__DOCUMENT EXCERPT__
..........

# Basics of text processing with spaCy: First Notebook

Welcome to Jupyter notebooks! This is a practice notebook. You can edit any of these cells and run them with the `Run` button above, or using `ctrl + enter`. You can find a full ist of shortcuts under the `Help/Keyboard Shortcuts` menu above.

### I. Load spaCy

If you already installed [spaCy](https://spacy.io/usage), run the following cell to *import spaCy*. The cell should run. Otherwise, you will get an error.

In [9]:
import spacy

### II. Load spaCy's language models

Now, let's load the language models that we previously downloaded. If you did not download the language models, exit this notebook (close the window, then `ctrl + c` on the terminal that you used to open it) go back to the README.md or do `python -m spacy download en_core_web_sm` and `python -m spacy download en_core_web_trf`, and restart this notebook.

In [87]:
nlp_eff = spacy.load("en_core_web_sm") # Loads the web_sm model: - Size, but + Efficient
nlp_acc = spacy.load("en_core_web_trf") # Loads the web_trf model: + Size, but + Accurate

### III. Add some data and process it with the language models

Let's create a sentence and process it. You can alter the sentence below as you like, but remember to run the cell every time you alter it so that the code below knows the new sentence.

..........

__EXTRACTED DATA__
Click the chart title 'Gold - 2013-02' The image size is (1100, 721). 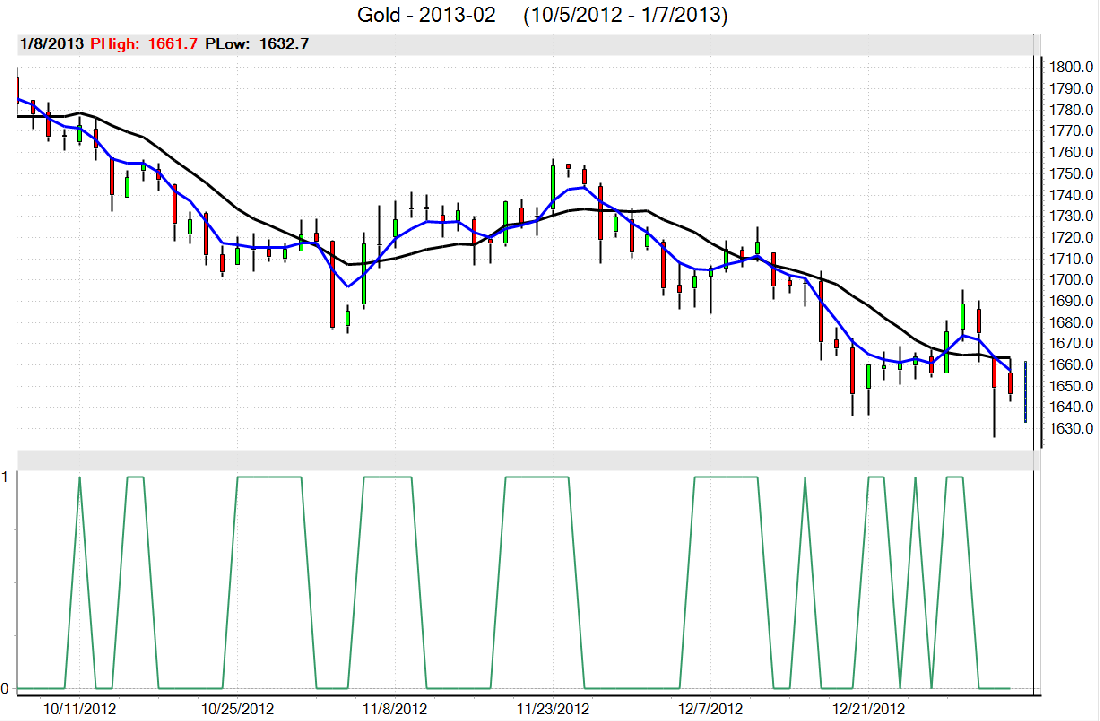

..........

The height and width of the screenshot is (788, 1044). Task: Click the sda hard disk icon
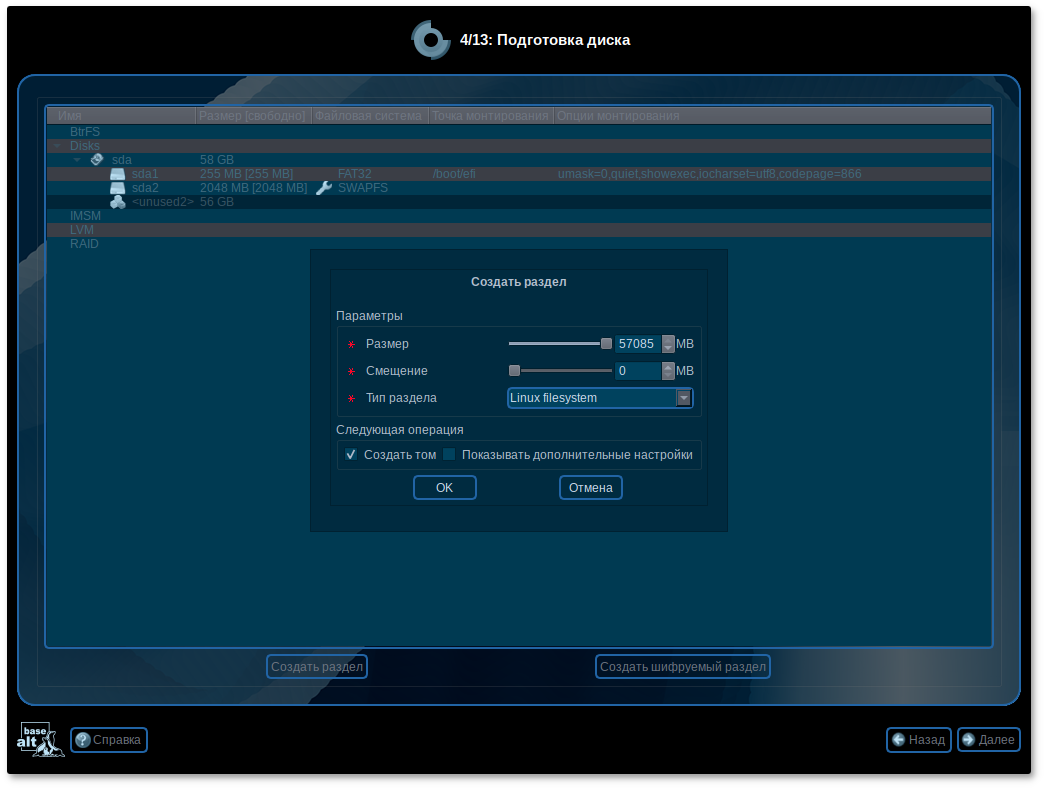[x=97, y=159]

..........

Summarize the spaCy notebook text in two sentences.

__RESPONSE TO THIS EXERCISE__
This practice Jupyter notebook introduces basic text processing with spaCy, and its cells can be edited and run with the Run button or ctrl + enter. It imports spaCy, loads the smaller, efficient en_core_web_sm model and the larger, accurate en_core_web_trf model, and then has the user create a sentence to process with them.